Otóż chodzi mi o to, drodzy Wydawcy, że czytelnik nie jest debilem. Znaczy – owszem, zdarzają się wyjątki, jak w każdej grupie, ale przeciętnego czy też, chciałoby się zażartować, statystycznego odbiorcy literatury nie można określić tym mianem ani w znaczeniu medycznym, ani potocznym.
To oczywiście nie znaczy, że nie jest podatny na sztuczki, manipulacje i triki. Wszyscy dajemy się na nie łapać, zwłaszcza dzisiaj, gdy tempo naszego życia dostrzegalnie przyspieszyło, a mnogość informacji bombardujących nas codziennie stała się przytłaczająca. Szybko, w biegu zauważamy coś, wydaje nam się, fajnego, łapiemy pod wpływem impulsu i dopiero po czasie orientujemy się, że ktoś nas kiwnął. Niby na legalu, nie ma tu żadnego przestępstwa. Ale przyzwoitość leży w kącie i kwili.
Naprawdę rozumiem potrzeby rynku, rozumiem zasady marketingu, miałem dość długi epizod pracy w branży i jako publikujący autor też nieustannie szukam sposobów na zainteresowanie czytelnika. Uważam jednak, że pierwszą zasadą, jaka powinna dominować jest: hej, jesteśmy fair wobec odbiorcy. Jasne, trochę kusić musimy, ale jednak bez przesady, są granice.
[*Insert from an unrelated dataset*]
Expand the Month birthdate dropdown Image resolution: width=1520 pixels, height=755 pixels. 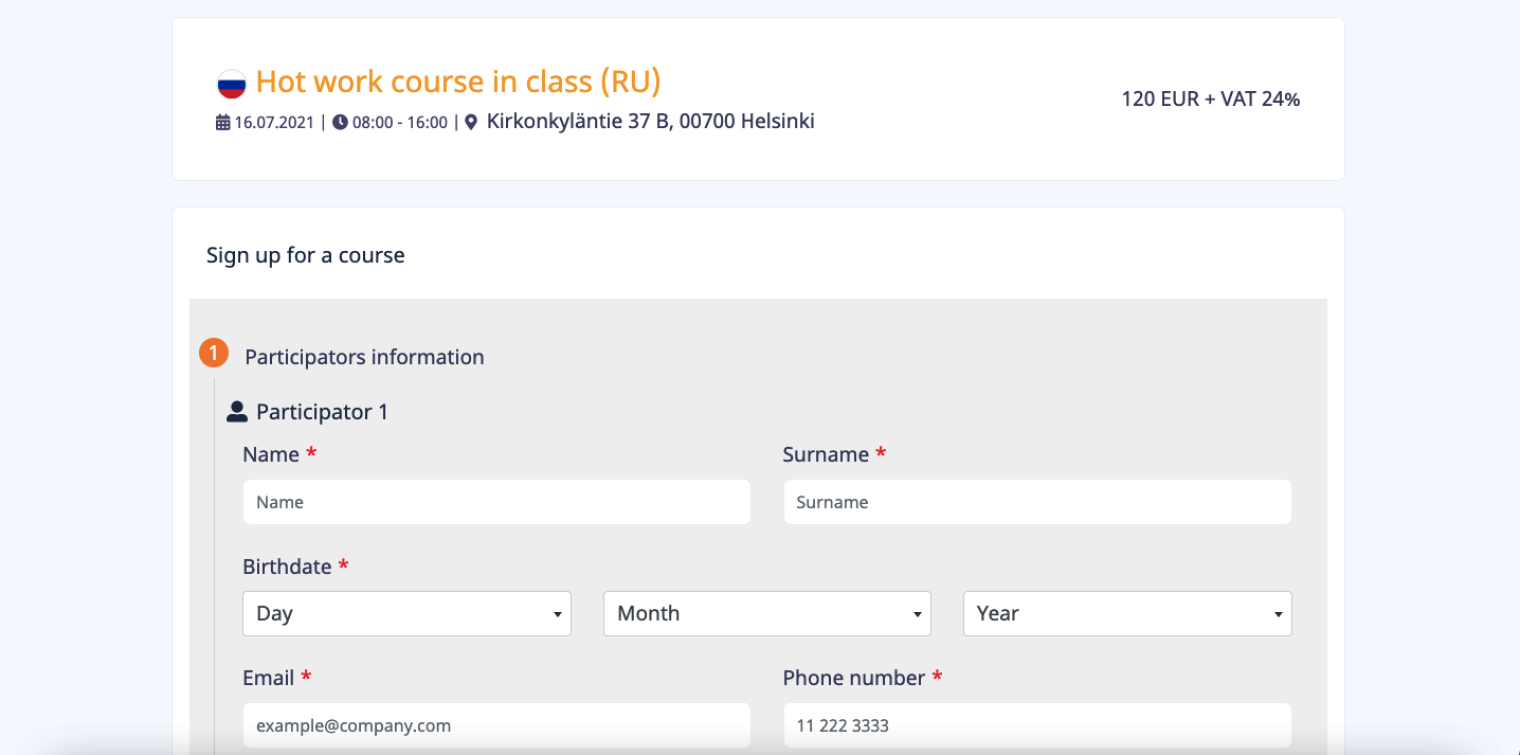click(767, 614)
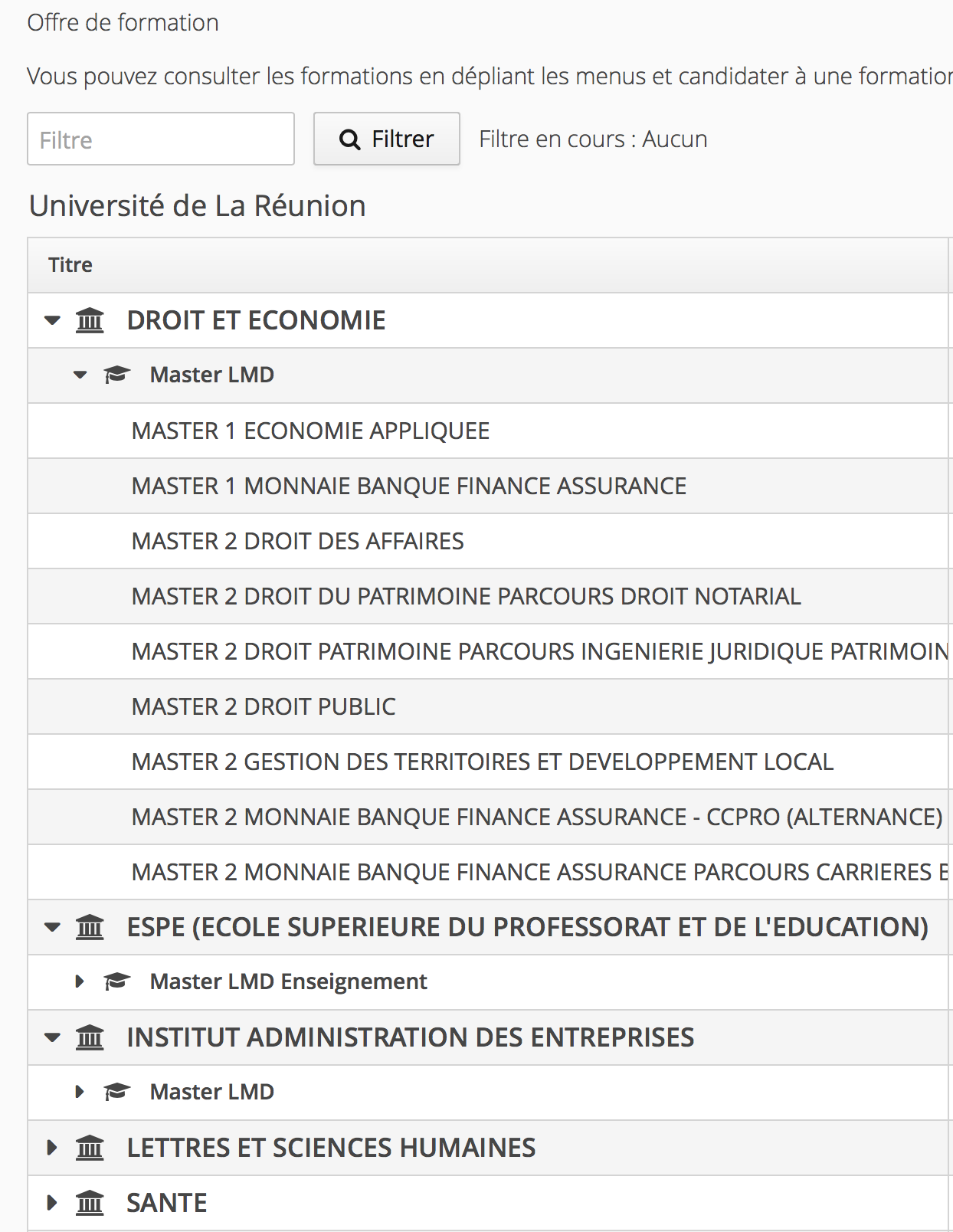Image resolution: width=953 pixels, height=1232 pixels.
Task: Open MASTER 1 ECONOMIE APPLIQUEE
Action: tap(310, 431)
Pozwólcie, drodzy Wydawcy, że pokażę to na przykładzie. Wyobraźcie sobie, że jesteście facetem i podoba się Wam dziewczyna (możecie w dowolnej konfiguracji, mnie po prostu tak będzie łatwiej pisać). Chcecie ją poderwać i zaczynacie w tym temacie działać. Uważam, że absolutnie dopuszczalną zagrywką jest zadbanie o oprawę. Jakiś stylista, barber może, wizyta w sklepie odzieżowym, wylanie na siebie flakonu perfum. Wszystko gra, kiedy, podnosząc swoją atrakcyjność, zadbasz o jakieś gadżety – kwiaty, butelkę wina, bilety do kina – czy dobre miejsce i okoliczności zawarcia znajomości. Innym popularnym trikiem, bywa, że trochę bardziej z szarej strefy, ale niech będzie, jest namówienie kogoś, kogo dziewczyna ceni, by szepnął za tobą słówko. Jeśli mówi szczerze, w oparciu o swoją wiedzę, jest super. Jeśli tylko dlatego, że obiecałeś mu piwo, idzie to na jego sumienie. Nadal jednak, uważam, jest to do przyjęcia.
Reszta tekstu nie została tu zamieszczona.